(active around 1230 in Strasbourg)


c. 1230
Cathedral, Strasbourg

The double portal (south portal) is flanked by the allegorical figures of Ecclesia (the Church) on the right and Synagoga on the left. These figures, whose originals are preserved in the Musée de l'Oeuvre Notre-Dame in Strasbourg, have been replaced by copies.

The two female figures on the south portal of the Strasbourg Cathedral allegorically represent Christianity and Judaism. In Medieval iconography they were usually shown as engaged in a dispute in which Synagoga, the personification of Judaism, was the inferior and was shown vanquished. Most unusually, however, the figures at Strasbourg turn toward each other and toward the central figure of the double portal, Solomon. Thus the conflict is reinterpreted and given a conciliatory outcome.

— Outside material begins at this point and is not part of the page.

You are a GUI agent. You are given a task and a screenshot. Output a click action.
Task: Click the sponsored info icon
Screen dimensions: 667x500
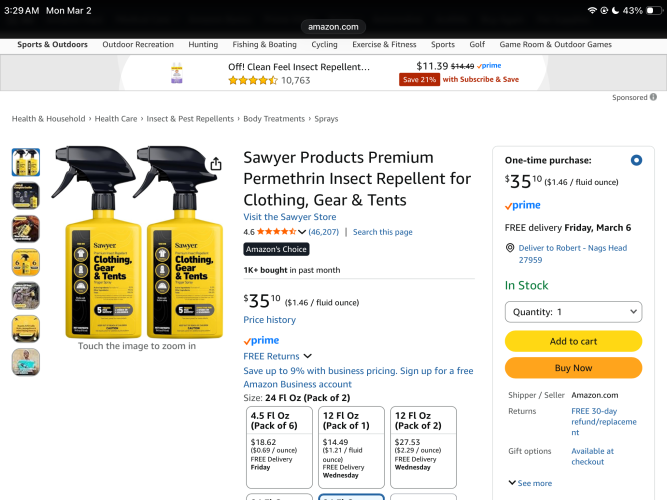pos(653,98)
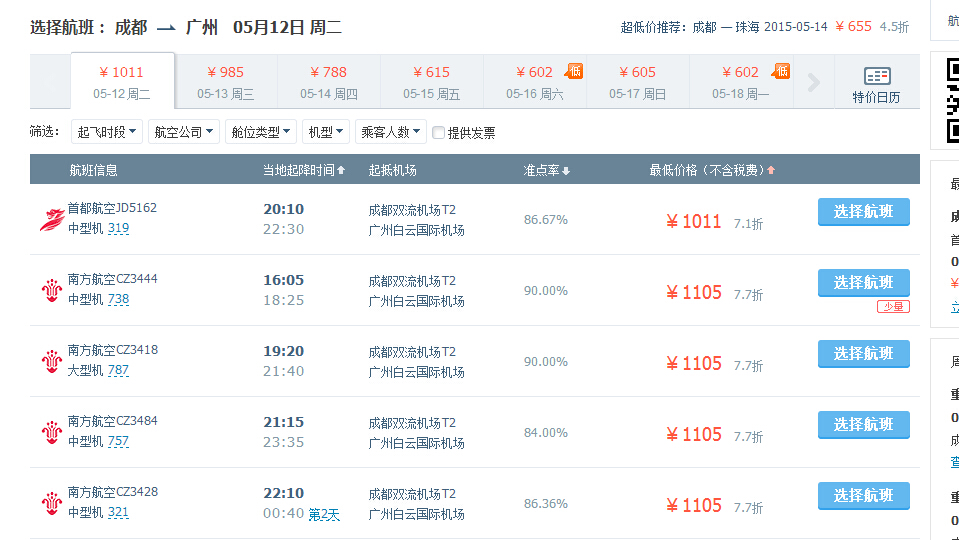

The figure of Ecclesia, standing almost stiffly upright, wears a crown. The cross and chalice are replacements, but these attributes seem insignificant compared with the figure's majestic appearance. She turns to speak her final words to Synagoga, while the latter, already turning toward her opponent, will maintain her attitude of rejection only for a few moments more. She still holds the broken staff and the Tablets of the Law, and turns away, blindfolded, because she has not yet recognized the revelation of Jesus Christ.